In the case of Cauterucci and her colleagues, it’s a perfect example of privileged liberals who’ve nestled themselves in a cocoon of affirmation. Their only exposure to contrary ideas is the caricatured version they invent in their imaginations. They never experience a persuasive argument against their own beliefs, much less actual physical danger. Thus, when reality comes crashing in for a moment and they realize that there are millions of Americans who do not live or think as they do, the cognitive dissonance is so strong that they process it as a traumatic event.

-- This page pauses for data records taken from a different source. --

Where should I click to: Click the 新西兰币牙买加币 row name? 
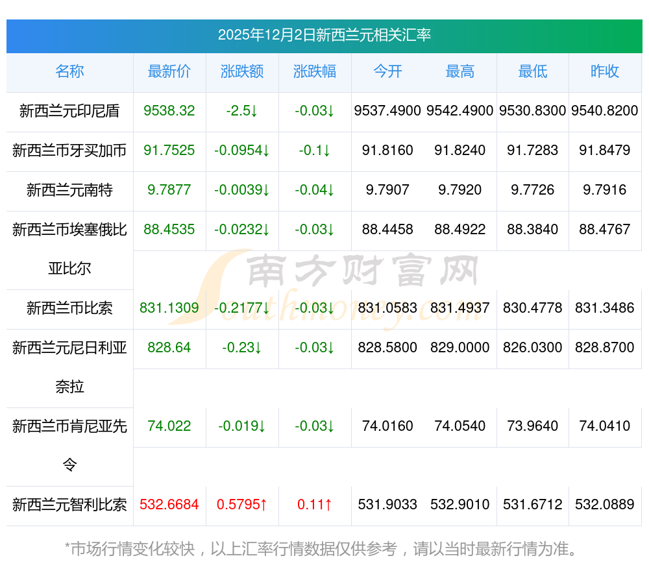[69, 151]
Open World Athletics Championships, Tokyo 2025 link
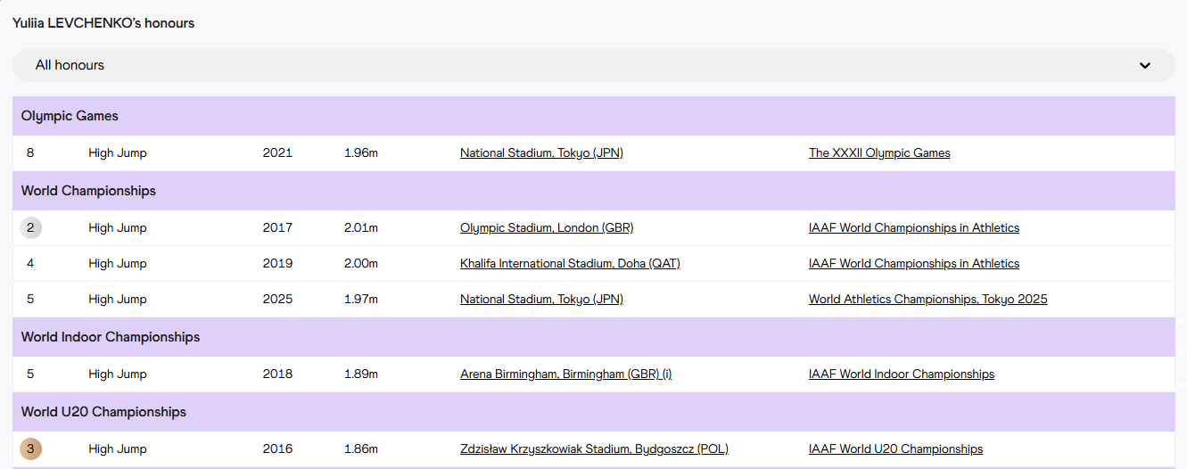 click(927, 300)
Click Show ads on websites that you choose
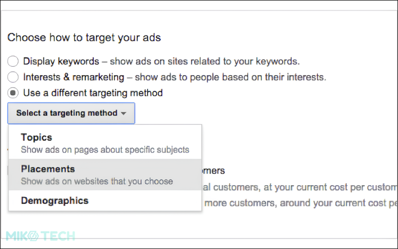 (x=97, y=181)
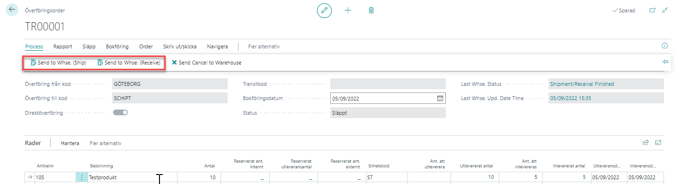681x184 pixels.
Task: Open the Shipment/Receival Finished status link
Action: [x=582, y=84]
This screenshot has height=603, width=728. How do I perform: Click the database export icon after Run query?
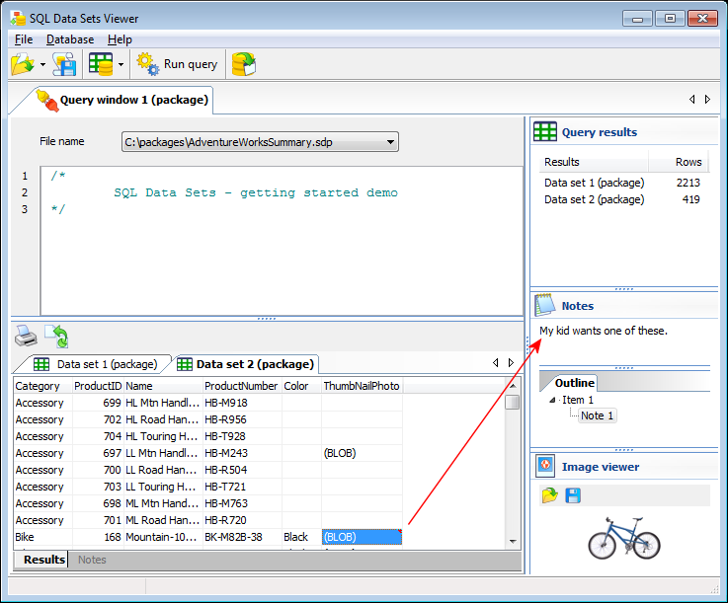(243, 64)
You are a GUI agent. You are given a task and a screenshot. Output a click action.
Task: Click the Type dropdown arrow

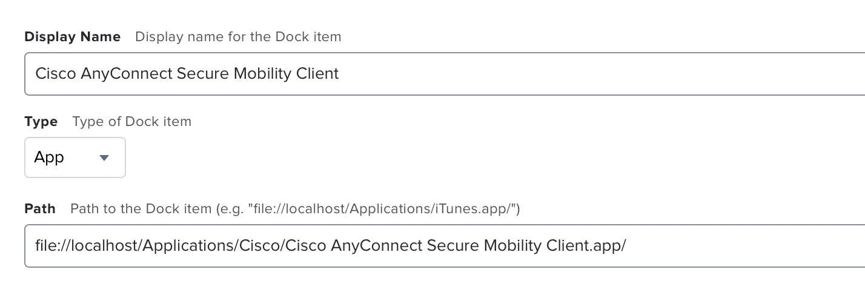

Unfortunately, I have to live in a world with screaming children, so I have to learn to process these triggers without them ruining my ability to function. So too do Cauterucci and her colleagues have to live in a nation with millions of people who disagree with them on politics. I would suggest that if their desire is to persuade people over to their side, it might be useful for them to expose themselves a bit more to how the other side lives. That’s what good journalists do.

However, I would ask in closing that they stop describing their disappointment in the 2016 election results as trauma. Nowhere in the article was there any hint of how the Trump presidency has impacted their lives the past two years. That’s likely because it hasn’t. They follow politics with the passion of a sports fan, but just like a sports fan, their day to day lives don’t change if their team loses: they just get in a bad mood.

In short, I’d like left-leaning journalists who talk about an election as a traumatic event in their lives to please check their privilege on this. Your “trauma” was caused by extreme cognitive dissonance, not any actual physical danger to your person.